Submissions of the Parties and Analysis
Was the RPD’s assessment of the
principal applicant’s credibility reasonable in light of the evidence?
[22]
I agree that credibility is the heartland of the
RPD’s jurisdiction: Giron v Canada (Minister of Employment and Immigration)
(1992), 143 NR 238 at 239 (CA).
[23]
However, in this case the RPD made serious and material
mistakes in its report on facts central to the applicants’ claim. In my
view, these critical mistakes lead to an unreasonable result per Dunsmuir.
[24]
As noted above, the RPD found as a fact that
there were no reports to prove or to corroborate the applicants’ claims in
respect of two assaults against the principal applicant. These two findings
were completely incorrect. In fact, there were two reports: one from Dr. Kamran
Afzal, dated May 9, 2013, confirming that the principal applicant was at the
Ammar Medical Complex on May 16, 2011; and one from Dr Rukhshanda Sultana,
dated May 7, 2013, confirming that the principal applicant was at the Hameed Latif Hospital on June 19, 2011 at approximately 6:00 p.m.
[25]
The finding that the medical reports dealing
with these two attacks did not exist was egregious and therefore unreasonable.
[26]
I am asked to give no consequence to these very
serious mistakes. With respect, while fact-finders are not to have their
decisions parsed microscopically, the Court cannot overlook or excuse errors
such as these. These reports, if accepted, may prove or corroborate the principal
applicant’s claim that he was persecuted. These reports and his evidence of
being attacked were critical to his refugee claim. I do not decide their
weight, but clearly they must be weighed and decided by a different tribunal.
[27]
The mistake regarding these two reports puts the
Court on inquiry with respect to the evidence relating to the other alleged
attacks on the principal applicant.
[28]
The third attack on the principal applicant was
also documented and capable of being proved or corroborated by a medical report
filed by him. However, the RPD rejected the medical report which was filed,
ruling that it had no probative value. As with the other two medical reports,
this document was critical to the principal applicant’s claim to have been persecuted.
[29]
The RPD gave no reasons for excluding the third
report. In the circumstances, I am obliged to hold that this failure resulted
in an unreasonable decision in that it is not transparent. Neither the parties
nor the public are able to determine why this report, so critical to the principal
applicant’s claim to have been persecuted, was rejected. It could have been
because the RPD considered it a forgery, or inaccurate, but we are left to
speculate.
[30]
While these three findings are sufficient to
dispose of this application, I do want to note the RPD’s dismissal of a fourth
attack on the principal applicant.
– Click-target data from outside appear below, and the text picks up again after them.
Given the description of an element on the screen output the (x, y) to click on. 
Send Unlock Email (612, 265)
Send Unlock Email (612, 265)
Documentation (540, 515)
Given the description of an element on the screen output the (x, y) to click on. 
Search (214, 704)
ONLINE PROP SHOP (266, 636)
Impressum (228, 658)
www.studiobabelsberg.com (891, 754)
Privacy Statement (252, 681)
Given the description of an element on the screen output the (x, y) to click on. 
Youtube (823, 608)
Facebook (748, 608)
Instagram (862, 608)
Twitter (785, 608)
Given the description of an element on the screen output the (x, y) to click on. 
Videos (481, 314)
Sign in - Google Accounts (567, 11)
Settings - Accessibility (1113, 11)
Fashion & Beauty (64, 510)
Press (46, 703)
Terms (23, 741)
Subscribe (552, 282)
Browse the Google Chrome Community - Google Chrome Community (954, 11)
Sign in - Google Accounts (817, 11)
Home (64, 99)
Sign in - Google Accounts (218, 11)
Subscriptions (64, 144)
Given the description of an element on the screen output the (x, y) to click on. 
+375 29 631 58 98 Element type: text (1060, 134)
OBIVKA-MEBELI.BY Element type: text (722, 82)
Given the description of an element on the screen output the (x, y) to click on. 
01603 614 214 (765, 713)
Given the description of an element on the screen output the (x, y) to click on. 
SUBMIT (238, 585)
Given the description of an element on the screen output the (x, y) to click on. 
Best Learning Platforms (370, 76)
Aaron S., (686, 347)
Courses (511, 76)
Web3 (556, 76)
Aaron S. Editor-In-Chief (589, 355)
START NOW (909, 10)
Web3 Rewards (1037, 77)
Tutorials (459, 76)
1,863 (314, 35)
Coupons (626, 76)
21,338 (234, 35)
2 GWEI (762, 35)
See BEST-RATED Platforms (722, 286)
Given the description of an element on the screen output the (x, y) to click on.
It is trite to say that the principal applicant
speculates on who the assailants were. The issue is whether that speculation is
reasonable. That is also a matter for the RPD to determine, on the evidence
before it, on a new hearing. If the RPD finds for the principal applicant on
the other three attacks, it might reasonably conclude that the same criminal
group conducted the fourth attack.
[31]
It is the Board’s responsibility to determine
credibility. On the basis of these findings, this matter must be remitted to another
panel of the RPD for re-determination because the rejection of the three
medical reports offered by the applicant was not reasonable.
[32]
In the circumstances, it is not necessary to
deal with the RPD’s finding that the applicant had a reasonable IFA in Karachi.
VII.
Conclusion
[33]
Therefore I conclude that this application for
judicial review is allowed. The matter should be remitted to a different panel
of the RPD for re-determination. No question for certification was proposed by
either counsel, and none is stated. There will be no costs.